I stood across the street from the Cuba Ocho Gallery on Calle Ocho and 15th street, smoking a smooth Cuban Churchill cigar (made in Nicaragua) when I noted picturesque caricatures that adorn the columns that sustain the building. They are quaint designs of Cuban music’s greatest performers and rhythms.
An ode to the cha cha cha, la rumba (without the h), the son and Latin jazz. The collection features legends of the past and great performers of present day — ranging from Ernesto Lecuona and Beny Moré to Gloria Estefan and Mr. 305 himself, Pitbull. What caught my eye about the collection was the particular style — one that is distinctly Cuban.
Over the last few months I saw the collection expand. I grew more curious until finally I had a chance to meet and chat with the creator — a humble, mild-mannered artist simply known as Aristide. While the sketches are simple at first glance, like most good caricatures, there is a heavy meaning and emotion behind them. Aristide is one of those characters who has accented Miami’s “Cubania” for the last five decades. He is clearly a fish out of water, a natural Havana cultural mainstay or Habanero, as we call it, transported to Miami due to the intransigence of a dictatorship.

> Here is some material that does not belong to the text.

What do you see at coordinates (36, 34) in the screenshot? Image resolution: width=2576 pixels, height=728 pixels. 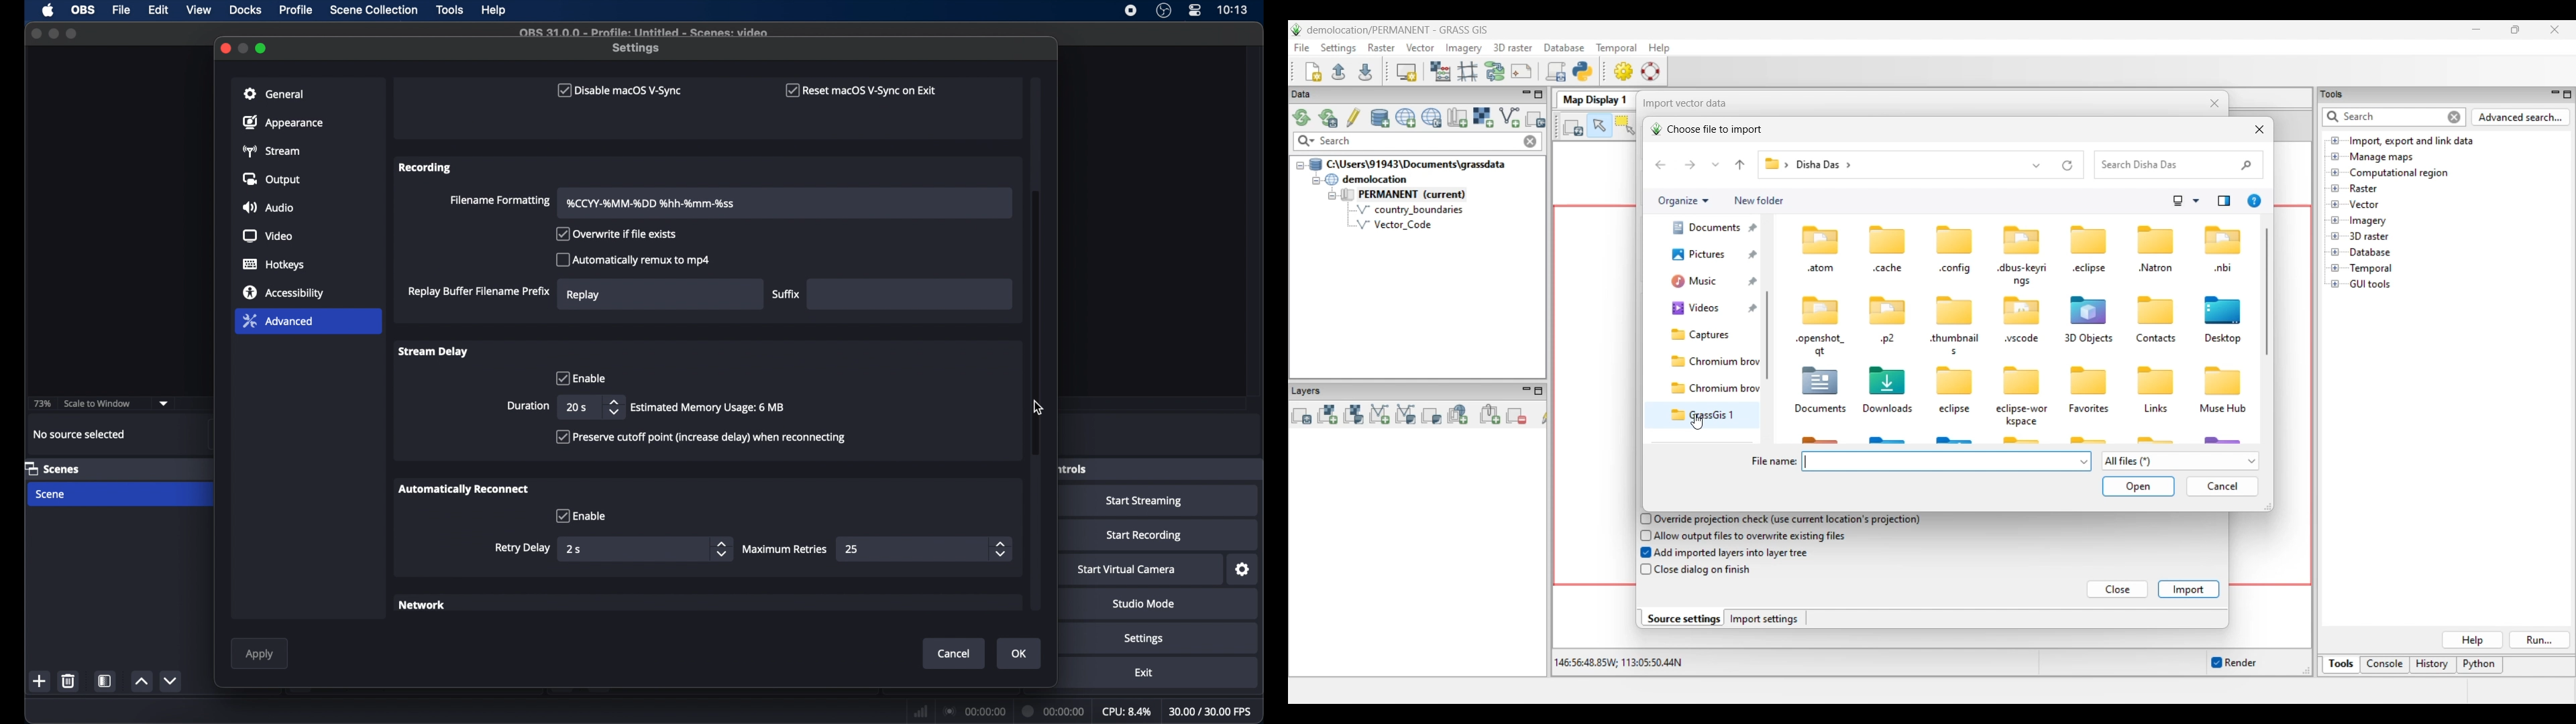 I see `close` at bounding box center [36, 34].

In fact, Aristide, whose real name is Aristides Pumariega is like many Cuban artists, writers and filmmakers who have made their way to exile over the last 10 to 15 years. They are exemplars of the unfulfilled promises of the utopian revolution. Like many of his generation, Aristide (he signs without the “s” at the end) was a budding artist in search of a purpose and a career when Fidel Castro entered Havana in January 1959. Opportunity was seemingly in bloom that winter especially for upstarts and apprentices like Aristide, given that many of the entertainment, business, and academic establishment were leaving Cuba fearing Castro’s erratic behavior and incongruent rhetoric.
Cuba has a long, distinguished history of cartoonists and graphic artists dating back to the end of the 19th century and highlighted by the work of Antonio Prohias, the creator of works such as Spy vs. Spy, which gained notoriety on the pages of Mad Magazine. Prohias was one of those who fled Castro’s tyranny leaving a vacuum for a younger, less-proven generation which included the likes of Aristide who rather quickly ascended to the position of lead cartoonist in some of Cuba’s most important publications, including the internationally acclaimed, Bohemia magazine.

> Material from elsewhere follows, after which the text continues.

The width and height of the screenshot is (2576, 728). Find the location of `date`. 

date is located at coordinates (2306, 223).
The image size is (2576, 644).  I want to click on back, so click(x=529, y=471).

“I was apolitical. I was too young to feel really strongly one way or another. However, I was taken in by the allure of the promises. It was quite an adventure,” explained the 70-something-year-old artist while we sipped Cuban café (made in Colombia).
Aristide went on to create one of the revolution’s most noted characters, Subdesarollo Perez (Underdevelopment Perez), a typical Havana know-it-all whose observations of the ever changing society were humorous to the regime until the character began poking fun at the government’s failures. One of those failures was during the sugar crop of 1970 where the whacko dictator promised to reach the 10-million-ton mark — and, as one would suspect given the paltry track record, it failed.
Subdesarollo Perez’s ridicule of the fiasco was not taken lightly as Aristide was dismissed from his assignments and was placed in a work camp for two years to reflect on his cultural trespasses. Safe to say, Aristide’s art would never be recognized on the island again.
“Aristide, like many of the artists that are in my gallery, has withstood the worst of conditions. It is an honor to keep their art alive,” said Roberto Ramos, the owner of Cuba Ocho.
Nearly five decades after Subdesarollo Perez’s heyday in Havana, Aristide’s creations are exhibited in the heart of Little Havana — a testament to his artistic talent and perseverance and to the continuation of a long legacy of Cuban traditions like my cigar, the café we sipped and the music which Aristide’s caricatures honor.